Balance of Convenience and Damages as an Adequate Remedy
It is well known that bonds are regularly called for on substantial and public procurement projects. These bonds can be conditional bonds or as in this case, unconditional or on-demand bonds. Contractors are required to provide them from an acceptable bank or surety. The banks are not uncommonly the main banks which fund the contractors (albeit that it is not clear that this was the case here); the banks providing the bonds will usually have security and counter-indemnities so that they are secured when and if they have to pay out on the bond to the beneficiaries. It is often the case that banks will not provide more than a certain numbers of bonds or bonds beyond a certain value to any one contractor. If a bond is called, it may be difficult for the contractor to have that bank provide another equivalent bond for another job at that time.
I have formed the view that damages would not be an adequate remedy. My reasons are the same as set out in my earlier judgements on this matter which I will not again set out in detail. Broadly, they are that the calling of the bond as in this case gives rise to a very real risk of damage to the commercial reputation, standing and creditworthiness of SCL which would be very difficult to quantify; there would be a very real risk that SCL would not pre-qualify for tenders because often tenderers have to disclose whether there have been recent calls on the bonds and if so on what grounds. There was evidence that there had been an earlier call on the bond but I attach little importance to that in commercial terms because the unchallenged evidence is that it was done by agreement to secure speedy payment; in those circumstances, the call could be readily explained. An added factor is that if, as I have held, SCL does have a strong case on the continuing validity of the bond as between it and Ensus, the commercial advantage of not having the bond actually called or the loss of that advantage is unquantifiable.
The balance of convenience favours the continuing of the injunction in my view. This is supported by the strength of SCL’s position in this case as set out above.
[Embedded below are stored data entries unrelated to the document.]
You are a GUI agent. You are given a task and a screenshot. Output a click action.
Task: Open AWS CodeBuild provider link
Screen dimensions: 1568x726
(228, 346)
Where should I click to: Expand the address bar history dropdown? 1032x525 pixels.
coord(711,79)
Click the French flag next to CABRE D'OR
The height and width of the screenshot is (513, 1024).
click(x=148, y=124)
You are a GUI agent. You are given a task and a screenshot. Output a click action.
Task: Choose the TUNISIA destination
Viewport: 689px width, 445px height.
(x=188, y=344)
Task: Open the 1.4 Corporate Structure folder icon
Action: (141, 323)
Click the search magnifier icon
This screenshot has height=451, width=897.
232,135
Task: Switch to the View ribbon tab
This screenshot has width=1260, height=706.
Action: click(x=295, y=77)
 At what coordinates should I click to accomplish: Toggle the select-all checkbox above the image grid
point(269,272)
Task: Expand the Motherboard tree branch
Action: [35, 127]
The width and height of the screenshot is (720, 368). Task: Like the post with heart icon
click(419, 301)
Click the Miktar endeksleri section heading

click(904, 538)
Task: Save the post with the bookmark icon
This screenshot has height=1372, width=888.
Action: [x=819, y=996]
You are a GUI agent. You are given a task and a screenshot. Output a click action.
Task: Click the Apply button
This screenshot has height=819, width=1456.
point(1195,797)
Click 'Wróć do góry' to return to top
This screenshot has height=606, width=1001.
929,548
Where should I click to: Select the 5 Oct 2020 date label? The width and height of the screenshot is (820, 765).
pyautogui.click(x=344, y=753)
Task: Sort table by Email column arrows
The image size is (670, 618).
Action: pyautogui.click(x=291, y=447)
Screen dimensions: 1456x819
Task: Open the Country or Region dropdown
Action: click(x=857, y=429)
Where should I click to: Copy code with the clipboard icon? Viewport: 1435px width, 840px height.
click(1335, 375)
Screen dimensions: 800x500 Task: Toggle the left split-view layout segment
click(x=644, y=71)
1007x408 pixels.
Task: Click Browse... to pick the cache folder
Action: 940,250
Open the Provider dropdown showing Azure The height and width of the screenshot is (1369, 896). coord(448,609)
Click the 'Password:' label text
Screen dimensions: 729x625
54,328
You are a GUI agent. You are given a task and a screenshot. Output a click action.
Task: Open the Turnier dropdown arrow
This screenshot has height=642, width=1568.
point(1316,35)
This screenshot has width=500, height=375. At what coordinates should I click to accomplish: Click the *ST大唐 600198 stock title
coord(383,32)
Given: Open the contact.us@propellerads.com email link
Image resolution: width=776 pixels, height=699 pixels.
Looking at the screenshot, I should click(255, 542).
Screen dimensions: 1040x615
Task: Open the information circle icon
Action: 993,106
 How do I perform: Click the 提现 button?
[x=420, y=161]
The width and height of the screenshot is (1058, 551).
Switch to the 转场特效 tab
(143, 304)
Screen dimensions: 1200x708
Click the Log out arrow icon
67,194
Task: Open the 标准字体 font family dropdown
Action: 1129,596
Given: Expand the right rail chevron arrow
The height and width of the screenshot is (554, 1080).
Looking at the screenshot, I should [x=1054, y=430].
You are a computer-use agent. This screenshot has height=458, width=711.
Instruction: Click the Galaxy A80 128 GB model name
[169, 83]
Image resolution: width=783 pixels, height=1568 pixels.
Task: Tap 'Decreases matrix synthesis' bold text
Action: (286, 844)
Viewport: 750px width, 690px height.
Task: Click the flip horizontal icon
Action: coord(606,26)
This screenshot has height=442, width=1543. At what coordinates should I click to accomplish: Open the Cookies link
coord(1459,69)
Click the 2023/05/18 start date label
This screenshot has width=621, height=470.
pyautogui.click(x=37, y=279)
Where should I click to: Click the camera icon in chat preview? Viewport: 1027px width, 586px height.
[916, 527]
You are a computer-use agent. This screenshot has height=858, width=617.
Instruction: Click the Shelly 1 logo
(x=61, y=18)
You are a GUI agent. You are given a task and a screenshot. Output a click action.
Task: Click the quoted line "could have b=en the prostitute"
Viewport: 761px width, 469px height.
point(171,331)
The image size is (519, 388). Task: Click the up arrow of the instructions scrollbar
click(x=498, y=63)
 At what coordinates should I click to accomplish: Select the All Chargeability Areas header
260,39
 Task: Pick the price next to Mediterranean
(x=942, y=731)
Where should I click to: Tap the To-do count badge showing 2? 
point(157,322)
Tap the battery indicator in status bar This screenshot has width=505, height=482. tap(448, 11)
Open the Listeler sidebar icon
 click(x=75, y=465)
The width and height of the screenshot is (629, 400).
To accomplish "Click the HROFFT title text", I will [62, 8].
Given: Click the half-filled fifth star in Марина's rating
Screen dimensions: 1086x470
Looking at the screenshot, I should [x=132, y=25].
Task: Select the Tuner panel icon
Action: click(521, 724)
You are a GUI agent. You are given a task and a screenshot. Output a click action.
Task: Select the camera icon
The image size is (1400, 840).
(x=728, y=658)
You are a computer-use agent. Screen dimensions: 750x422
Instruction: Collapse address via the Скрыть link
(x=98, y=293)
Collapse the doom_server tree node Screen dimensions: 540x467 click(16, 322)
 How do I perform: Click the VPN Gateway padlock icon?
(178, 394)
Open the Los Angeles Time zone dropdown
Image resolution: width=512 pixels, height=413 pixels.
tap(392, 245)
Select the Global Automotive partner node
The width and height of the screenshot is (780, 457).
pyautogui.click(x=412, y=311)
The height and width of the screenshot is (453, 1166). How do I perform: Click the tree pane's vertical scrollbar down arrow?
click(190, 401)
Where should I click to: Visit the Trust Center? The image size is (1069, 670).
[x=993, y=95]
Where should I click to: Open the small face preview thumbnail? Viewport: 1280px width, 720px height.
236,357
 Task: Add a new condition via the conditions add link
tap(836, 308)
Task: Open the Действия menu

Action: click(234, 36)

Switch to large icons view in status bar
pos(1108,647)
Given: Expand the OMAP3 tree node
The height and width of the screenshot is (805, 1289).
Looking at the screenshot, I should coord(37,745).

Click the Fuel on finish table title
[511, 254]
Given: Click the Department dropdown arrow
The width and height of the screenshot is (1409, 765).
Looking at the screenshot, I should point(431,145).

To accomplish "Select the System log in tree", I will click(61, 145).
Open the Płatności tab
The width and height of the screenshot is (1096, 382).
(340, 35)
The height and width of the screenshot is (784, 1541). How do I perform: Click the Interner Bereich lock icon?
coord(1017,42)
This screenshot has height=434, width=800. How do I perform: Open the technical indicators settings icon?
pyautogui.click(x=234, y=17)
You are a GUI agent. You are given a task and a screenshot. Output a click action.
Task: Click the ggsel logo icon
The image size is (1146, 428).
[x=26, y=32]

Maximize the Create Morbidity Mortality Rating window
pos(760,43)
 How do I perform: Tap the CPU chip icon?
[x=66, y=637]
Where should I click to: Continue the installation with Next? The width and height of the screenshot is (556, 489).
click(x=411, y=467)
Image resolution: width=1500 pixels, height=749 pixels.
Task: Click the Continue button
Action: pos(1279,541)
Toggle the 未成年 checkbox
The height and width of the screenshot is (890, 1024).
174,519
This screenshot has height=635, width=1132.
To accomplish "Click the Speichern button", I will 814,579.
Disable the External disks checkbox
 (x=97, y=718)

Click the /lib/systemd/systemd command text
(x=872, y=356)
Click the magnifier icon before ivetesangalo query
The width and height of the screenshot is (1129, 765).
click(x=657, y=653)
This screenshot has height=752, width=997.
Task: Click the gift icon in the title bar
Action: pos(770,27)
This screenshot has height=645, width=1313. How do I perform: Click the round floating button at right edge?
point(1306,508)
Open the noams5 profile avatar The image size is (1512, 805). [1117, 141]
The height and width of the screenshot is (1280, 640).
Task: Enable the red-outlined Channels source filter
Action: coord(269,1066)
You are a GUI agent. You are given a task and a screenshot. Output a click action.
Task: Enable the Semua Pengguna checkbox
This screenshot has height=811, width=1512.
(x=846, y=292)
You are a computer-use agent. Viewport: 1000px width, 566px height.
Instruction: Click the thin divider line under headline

The status quo is preserved by the £2.3m bond being continued to be provided which will provide a continuing security to Ensus so that, if its case on the defects is not only good but the quantum exceeds the £7.7m retention which it has in hand, it will be as protected by the bond as it ever would have been. There is no reason why with co-operation the parties can not have a final resolution of the issues which I have addressed in this judgement within a few weeks. I have suggested Part 8 proceedings albeit that there is an arbitration clause; even if arbitration is embarked upon, particularly a legally qualified and experienced construction lawyer arbitrator would be well able to deal with this within weeks. Even an arbitration to address liability for the defects would not have to take more than a few months. Thus, the parties can have a resolution of the issues between them within a sufficiently short time so that whatever prejudice is thought to be continued to be experienced need not continue for a long period of time.
Decision
As a consequence, the injunction should continue broadly in its current form although I will hear the parties as to any consequential amendments.